While the man walks down a sidewalk with the ball on a shoulder, the interviewer is off screen, but we hear his voice: "Why don't you just leave the ball at home when you do things?"

The big man acts surprised, as if the answer were obvious. He sputters for a while before getting the words out: "If I left it at home, I'd miss it!" He looks toward the offscreen interviewer, frowning and shaking his head as if the question had been completely bizarre.

Next we see a young woman carrying around a ball like this one --


-- around the office where she works. She's rather small and slender, but has some muscle tone from working with the ball. There's a montage of her carrying the ball around while she struggles to do other things which are more routine in office work. There is a fair amount of grunting, groaning and sweating. One of the woman's co-workers, a man, says that he could see how it would be difficult to carry around an 85 lb ball all day, but was it really this tough? The offscreen interviewer informs the man that the "85" on this particular ball does not refer to pounds, but to kilograms.
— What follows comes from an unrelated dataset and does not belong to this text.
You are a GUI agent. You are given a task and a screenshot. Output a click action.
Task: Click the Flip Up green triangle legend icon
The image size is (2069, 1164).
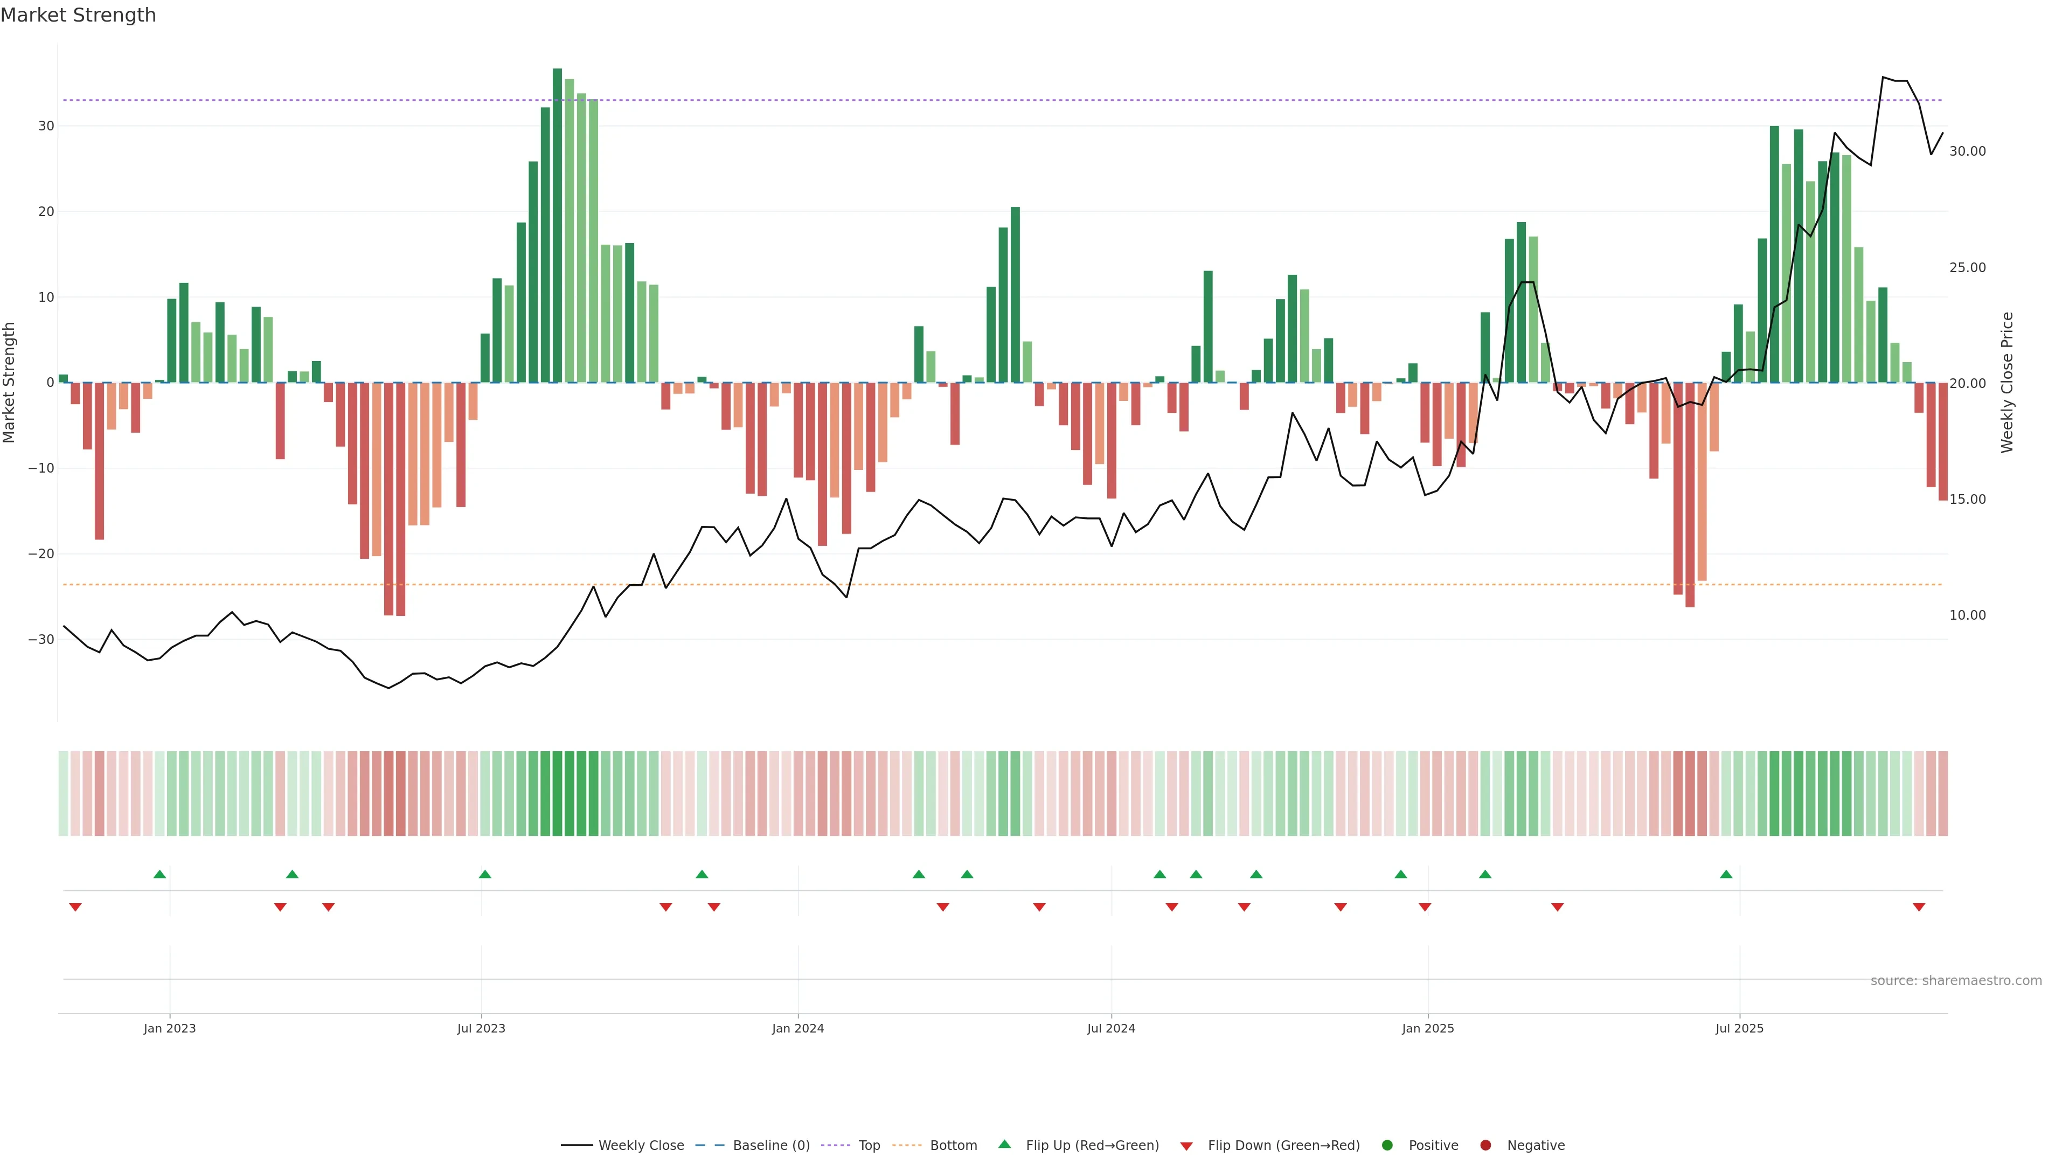click(x=1004, y=1145)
This ball, the interviewer tells the man, weighs over 187 pounds. The man is silent. He looks both shocked, and sincerely sorry that he had made any disparaging remarks about how difficult it was to do what his coworker is doing.

Finally, there is a man standing on a large yard in front of a large house. The lawn is dotted with dozens, if not hundreds, of yellows balls like this:


Like the woman in the previous segment, this man is not large, but his muscles have become somewhat defined from working with theses balls. He explains to the offscreen interviewer that each one of these balls weighs 300 lbs.

"It's strange," he says, "but each and every one of these balls was given to me, paid for and shipped to me by someone else, and in each case, the donor has been anonymous. It's strange, because, you know -- I'm a billionaire! These 300-pounders aren't cheap, but I could very easily have afforded to buy all of them for myself."

From offscreen comes the interviewer's voice, asking whether the man has donated any of these balls to gyms or other organization or individuals. The man is plainly shocked and appalled by the question: "Donated?!" he replied. "But -- these balls are mine, don't you see? I've bought plenty of other slams balls and given them away, but these ones are mine!" He stares in horror at the unseen interviewer, and asks, "Would you donate your pets or your children?"

We cut to another scene. The tension from the previous moment appears to have passed. From offscreen the interviewer asks whether the man can actually lift these 300 lb balls off of the ground. The man smiles at the question and exclaims, "I can certainly try!" He rushes over to the nearest ball, squats down next to it in the proper position for lifting something like this, or like an Atlas stone in a strongman competition: ball between his feet, bending with his legs until he can put both hands under the ball, holding his head up high and sticking his butt out to keep his spine braced. After a long moment of strain, during which the camera zooms in very close to the ball, daylight is clearly visible between the ball and the ground. The man splutters, "I got it off of the ground!"

And then suddenly he drops the ball and falls full length face down onto the lawn beside the ball. With his voice muffled because his face is pressed down into the lawn, the man says, "I think I may have injured myself."